November 20, 1930. Rehearing Denied December 31, 1930.
Appeal from District Court, Johnson County; O. B. McPherson, Judge.
Suit by W. E. Tolleson against J. R. McAlister. Judgment for defendant, and plaintiff appeals.
Affirmed.
E. A. Rice and O. O. Chrisman, both of Cleburne, for appellant.
Ward Ward, of Cleburne, for appellee.
This suit was instituted by appellant to recover $3,750 which he claimed appellee owed him. The facts are without material dispute. In 1918 or 1919 appellee married the daughter of appellant. In February, 1921, appellee borrowed $3,000 and appellant signed the note as surety. When the note became due in November, 1922, appellant paid same and had the note transferred to him. In 1923 appellee paid $240 interest and $500 on the principal of said note. In January, 1928, appellant loaned appellee and his wife $300 with which to make a payment on an automobile. In November, 1928, appellee's wife was killed in a railroad accident and appellee filed claim for damages. In March, 1929, he received from the railway company in settlement of said claim the sum of $6,500. In May, 1929, this suit was filed to recover the balance due under the $3,000 note.

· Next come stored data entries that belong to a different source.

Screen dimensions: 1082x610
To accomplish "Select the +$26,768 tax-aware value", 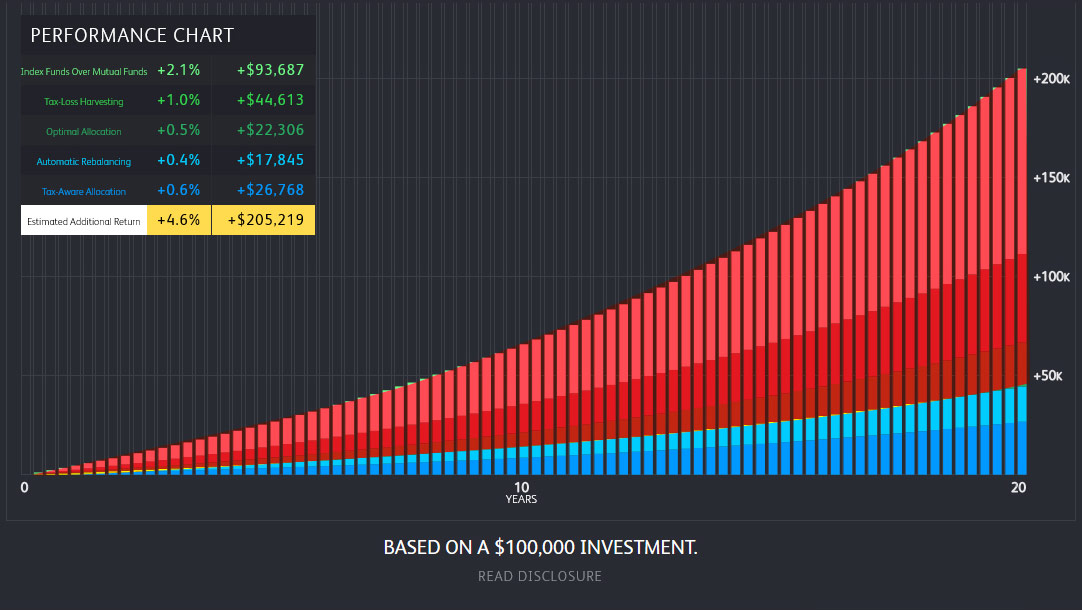I will (270, 190).
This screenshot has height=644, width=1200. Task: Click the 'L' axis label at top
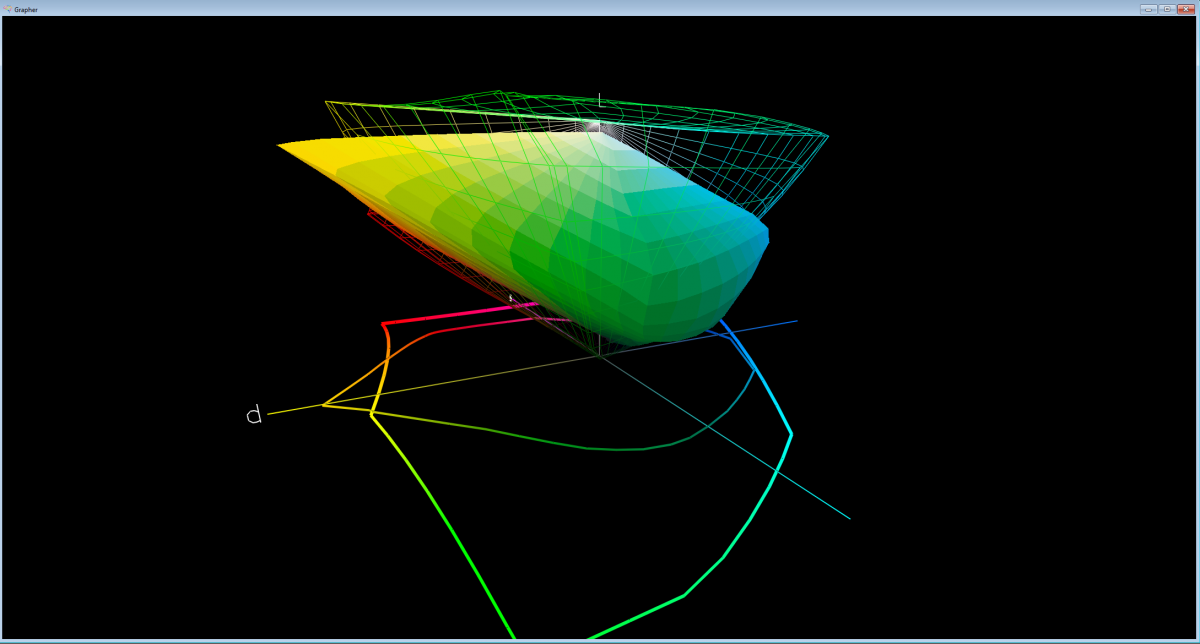point(600,100)
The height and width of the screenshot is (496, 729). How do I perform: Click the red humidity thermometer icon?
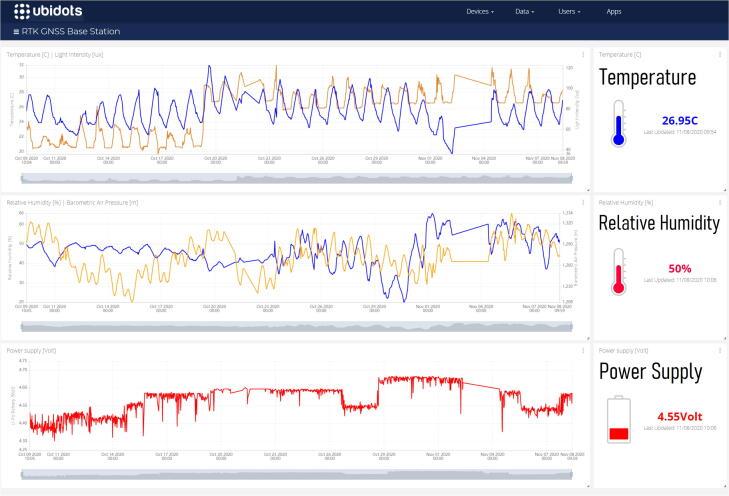(x=618, y=272)
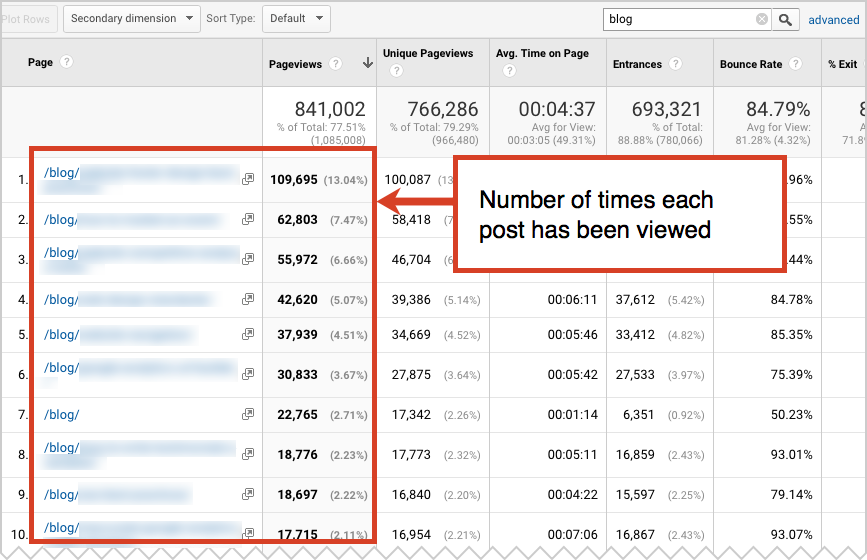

Appellant alleged that; he was not suing on the note, but was suing on a new verbal contract which appellee made with him in February, 1929, under and by virtue of which appellee agreed that he would pay the balance due on said note, amounting at that time, principal and interest, to $3,750, if appellant would release him from the payment of the $300 which appellee and his wife had borrowed from appellant in January, 1928. Appellee pleaded the statute of limitation.
The cause was tried to a jury. At the conclusion of the testimony each of the parties requested a peremptory instruction, which the court refused, and in response to special issues submitted, the jury found that appellant did in February, 1929, agree with appellee that if appellee would pay the $3,750 due on the $3,000 note, appellant would cancel his claim for the $300 which appellee had borrowed in 1928, and that appellee agreed to pay said $3,750 on said condition, and the jury found that appellant did release appellee from payment of the $300. The jury found that appellee, at the time his wife borrowed the $300 from appellant in January, 1928, agreed to pay same. Each party filed motion for the court to enter judgment. The trial court overruled appellant's motion and granted that of appellee and entered judgment denying appellant any recovery.
Appellant presents five propositions, under which he urges two general contentions. First, he contends that appellant having agreed to release appellee from the payment of the $300 debt which he at said time owed appellant, and which was not barred by limitation, on condition that appellee would pay the $3,750, that was at said time admittedly barred, that same constituted a valid binding contract and that under and by virtue thereof appellant was entitled to recover from appellee the $3,750.
Under his second general contention appellant takes the position that article 5539 of the Revised Statutes, which provides that when an action is barred by limitation no acknowledgment of the justness of the claim made subsequent to the time it became barred shall be admitted in evidence unless the acknowledgement be in writing, is not applicable to the facts in this case, and that the trial court erroneously applied same thereto, and he contends that if said article is applicable, then it is unconstitutional, in that it takes away the right of the parties to contract as they see fit. In so far as the last contention of appellant is concerned, we think said statute is clearly applicable to the facts in this case, and said statute, which has been a part of our statute law since 1841, has been so many times upheld we think its constitutionality is not now a debatable question. All laws regulating or controlling limitation or the time within which causes of action may be brought are founded upon the same general principle. Said statutes do not prohibit such contracts being made, but, in effect, they provide the method of proof and the time within which our courts will enforce same.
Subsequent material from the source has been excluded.